Indonesian Siti Aisyah, 25, and Doan Thi Huong, 28, from Vietnam, made their first public appearance since their arrest in the days after the sensational February 13 killing of the North Korean leader’s half brother.
If convicted of the murder at Kuala Lumpur’s international airport they face death by hanging.
The pair arrived at the isolated courthouse outside the capital in a police van, part of a convoy of 20 vehicles escorted by police outriders.
The van and the entrance to the building were secured by more than 100 heavily armed police wearing balaclavas and wielding automatic weapons.
The women entered the building wearing t-shirts, surrounded by a scrum of reporters and police.
Police accuse the suspects of having wiped the VX nerve agent, developed for chemical warfare, into Kim’s face.

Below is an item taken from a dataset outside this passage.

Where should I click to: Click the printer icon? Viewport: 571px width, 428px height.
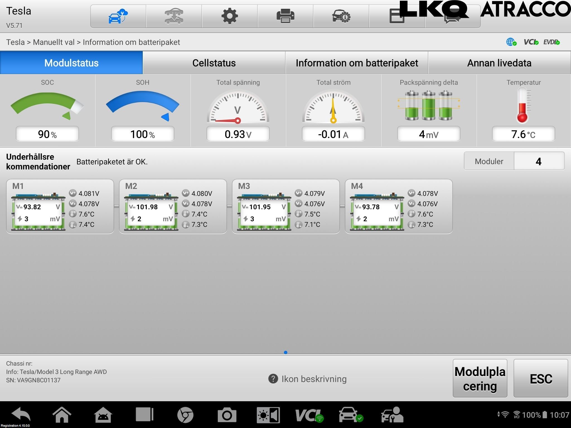point(285,16)
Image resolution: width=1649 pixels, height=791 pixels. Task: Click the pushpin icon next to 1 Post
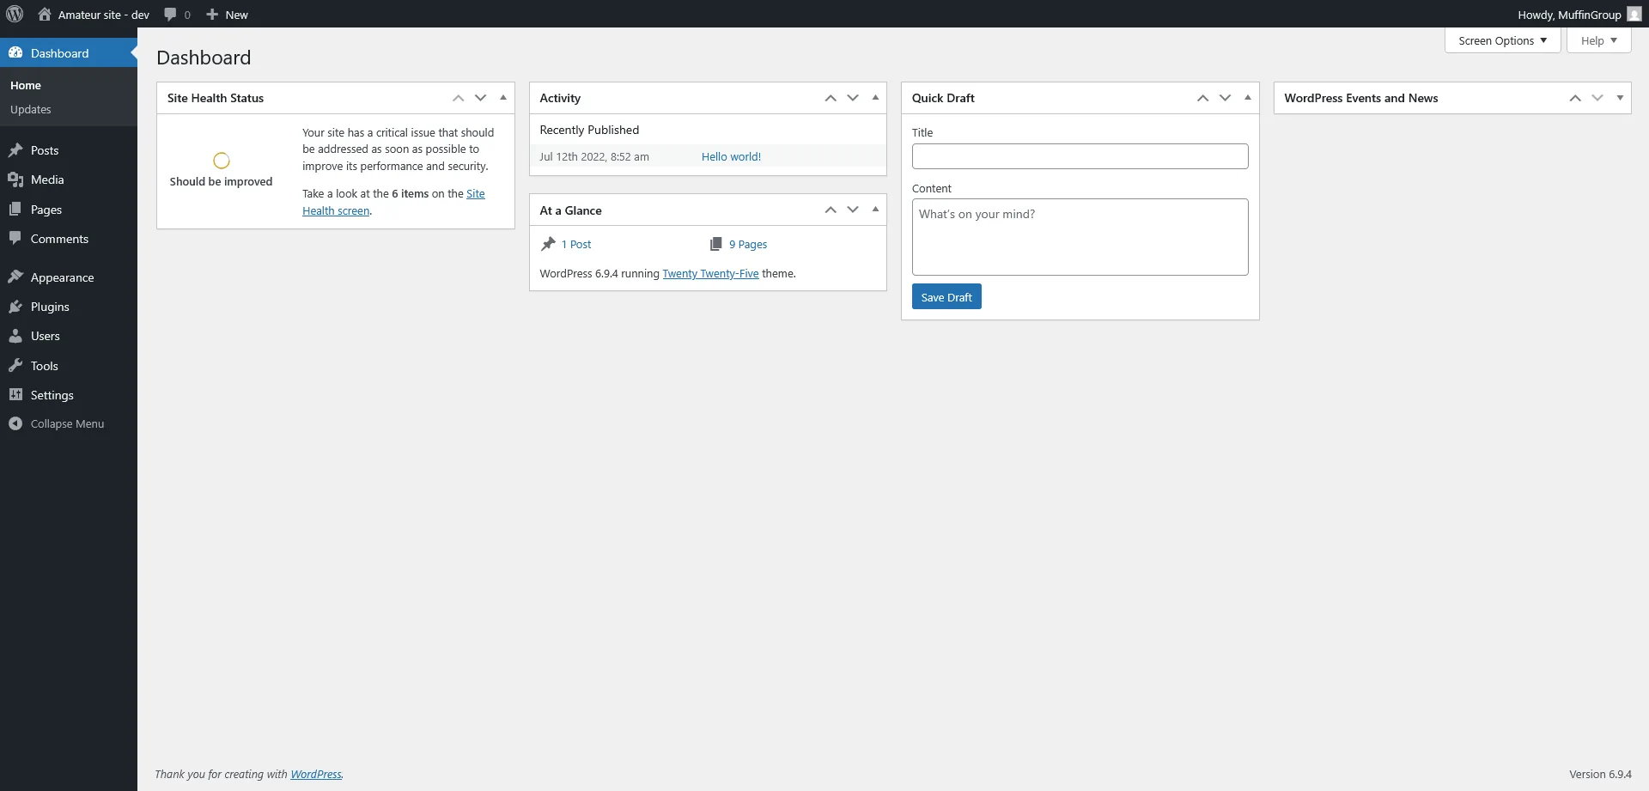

They claim they thought they were taking part in a prank video, and Siti reportedly told an Indonesian diplomat she was paid just 400 ringgit ($90) for her role, adding she believed she was handling a liquid like “baby oil”.
Before the women arrived, Siti’s lawyer Gooi Soon Seng told reporters that charges were due to be read out but no plea would be taken, with the prosecution set to request the case be transferred to a higher court.
“It will take months before the trial proper can start,” he added.
The spectacular killing sparked an international probe and lurid stories of Pyongyang’s Cold War-style tradecraft.
Seoul says its isolated neighbour was behind the assassination, and claims the North’s agents engaged two outsiders to carry out the murder.
North Korea has not acknowledged the identity of the dead man but has insisted Malaysia hand over the corpse, and says it does not accept the findings of an autopsy.